*Directions for this task*:
Reproduce the material below word for word, leaving out no line.
──────── Supplied information
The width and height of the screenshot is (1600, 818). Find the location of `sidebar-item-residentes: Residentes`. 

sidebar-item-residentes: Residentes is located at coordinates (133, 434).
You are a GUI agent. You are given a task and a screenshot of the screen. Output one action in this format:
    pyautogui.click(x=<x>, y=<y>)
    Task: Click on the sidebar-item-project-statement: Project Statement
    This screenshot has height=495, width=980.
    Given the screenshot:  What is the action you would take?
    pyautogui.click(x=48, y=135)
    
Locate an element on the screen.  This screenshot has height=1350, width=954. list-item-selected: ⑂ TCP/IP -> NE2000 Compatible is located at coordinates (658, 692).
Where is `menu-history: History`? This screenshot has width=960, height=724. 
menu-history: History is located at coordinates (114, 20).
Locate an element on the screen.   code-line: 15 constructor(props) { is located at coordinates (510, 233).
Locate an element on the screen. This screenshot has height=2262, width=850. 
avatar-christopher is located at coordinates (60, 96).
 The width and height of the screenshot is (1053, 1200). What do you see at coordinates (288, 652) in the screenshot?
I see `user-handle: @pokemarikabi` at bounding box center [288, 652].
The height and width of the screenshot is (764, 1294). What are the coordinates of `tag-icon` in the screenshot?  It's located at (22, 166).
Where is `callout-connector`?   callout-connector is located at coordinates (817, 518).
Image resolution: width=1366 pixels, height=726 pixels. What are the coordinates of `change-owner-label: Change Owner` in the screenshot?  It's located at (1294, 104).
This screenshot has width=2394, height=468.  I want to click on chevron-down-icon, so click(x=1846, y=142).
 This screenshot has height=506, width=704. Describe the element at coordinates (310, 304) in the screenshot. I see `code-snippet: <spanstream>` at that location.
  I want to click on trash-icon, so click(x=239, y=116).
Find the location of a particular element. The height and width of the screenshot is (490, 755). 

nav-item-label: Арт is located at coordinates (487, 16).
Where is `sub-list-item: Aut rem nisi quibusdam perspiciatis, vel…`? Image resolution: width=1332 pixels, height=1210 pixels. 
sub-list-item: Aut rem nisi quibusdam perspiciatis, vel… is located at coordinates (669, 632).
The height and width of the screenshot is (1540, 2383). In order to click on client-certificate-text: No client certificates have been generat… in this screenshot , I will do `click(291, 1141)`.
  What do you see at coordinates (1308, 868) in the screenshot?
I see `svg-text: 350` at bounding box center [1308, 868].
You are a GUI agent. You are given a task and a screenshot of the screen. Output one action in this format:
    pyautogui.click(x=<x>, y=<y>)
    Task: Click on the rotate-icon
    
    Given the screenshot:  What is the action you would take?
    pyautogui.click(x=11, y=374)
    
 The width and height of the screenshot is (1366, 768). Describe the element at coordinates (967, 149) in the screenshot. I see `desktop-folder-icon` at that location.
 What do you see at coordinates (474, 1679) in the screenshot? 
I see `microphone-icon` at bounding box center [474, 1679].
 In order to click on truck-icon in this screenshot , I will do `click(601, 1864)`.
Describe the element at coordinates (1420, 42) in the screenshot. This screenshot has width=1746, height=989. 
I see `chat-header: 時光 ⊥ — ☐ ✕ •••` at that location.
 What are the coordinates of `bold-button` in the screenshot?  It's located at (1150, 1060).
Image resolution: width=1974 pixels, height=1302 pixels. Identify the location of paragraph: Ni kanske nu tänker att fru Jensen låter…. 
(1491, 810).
────────────────
*Output for this task*:
The width and height of the screenshot is (1600, 818). Find the location of `sidebar-item-residentes: Residentes`. 

sidebar-item-residentes: Residentes is located at coordinates (133, 434).
You are a GUI agent. You are given a task and a screenshot of the screen. Output one action in this format:
    pyautogui.click(x=<x>, y=<y>)
    Task: Click on the sidebar-item-project-statement: Project Statement
    This screenshot has height=495, width=980.
    Given the screenshot:  What is the action you would take?
    pyautogui.click(x=48, y=135)
    
Locate an element on the screen.  This screenshot has height=1350, width=954. list-item-selected: ⑂ TCP/IP -> NE2000 Compatible is located at coordinates (658, 692).
Where is `menu-history: History`? This screenshot has width=960, height=724. 
menu-history: History is located at coordinates (114, 20).
Locate an element on the screen.   code-line: 15 constructor(props) { is located at coordinates (510, 233).
Locate an element on the screen. This screenshot has height=2262, width=850. 
avatar-christopher is located at coordinates (60, 96).
 The width and height of the screenshot is (1053, 1200). What do you see at coordinates (288, 652) in the screenshot?
I see `user-handle: @pokemarikabi` at bounding box center [288, 652].
The height and width of the screenshot is (764, 1294). What are the coordinates of `tag-icon` in the screenshot?  It's located at (22, 166).
Where is `callout-connector`?   callout-connector is located at coordinates (817, 518).
Image resolution: width=1366 pixels, height=726 pixels. What are the coordinates of `change-owner-label: Change Owner` in the screenshot?  It's located at (1294, 104).
This screenshot has width=2394, height=468.  I want to click on chevron-down-icon, so click(x=1846, y=142).
 This screenshot has height=506, width=704. Describe the element at coordinates (310, 304) in the screenshot. I see `code-snippet: <spanstream>` at that location.
  I want to click on trash-icon, so click(x=239, y=116).
Find the location of a particular element. The height and width of the screenshot is (490, 755). 

nav-item-label: Арт is located at coordinates (487, 16).
Where is `sub-list-item: Aut rem nisi quibusdam perspiciatis, vel…`? Image resolution: width=1332 pixels, height=1210 pixels. 
sub-list-item: Aut rem nisi quibusdam perspiciatis, vel… is located at coordinates (669, 632).
The height and width of the screenshot is (1540, 2383). In order to click on client-certificate-text: No client certificates have been generat… in this screenshot , I will do `click(291, 1141)`.
  What do you see at coordinates (1308, 868) in the screenshot?
I see `svg-text: 350` at bounding box center [1308, 868].
You are a GUI agent. You are given a task and a screenshot of the screen. Output one action in this format:
    pyautogui.click(x=<x>, y=<y>)
    Task: Click on the rotate-icon
    
    Given the screenshot:  What is the action you would take?
    pyautogui.click(x=11, y=374)
    
 The width and height of the screenshot is (1366, 768). Describe the element at coordinates (967, 149) in the screenshot. I see `desktop-folder-icon` at that location.
 What do you see at coordinates (474, 1679) in the screenshot? 
I see `microphone-icon` at bounding box center [474, 1679].
 In order to click on truck-icon in this screenshot , I will do `click(601, 1864)`.
Describe the element at coordinates (1420, 42) in the screenshot. This screenshot has width=1746, height=989. 
I see `chat-header: 時光 ⊥ — ☐ ✕ •••` at that location.
 What are the coordinates of `bold-button` in the screenshot?  It's located at (1150, 1060).
Image resolution: width=1974 pixels, height=1302 pixels. Identify the location of paragraph: Ni kanske nu tänker att fru Jensen låter…. 
(1491, 810).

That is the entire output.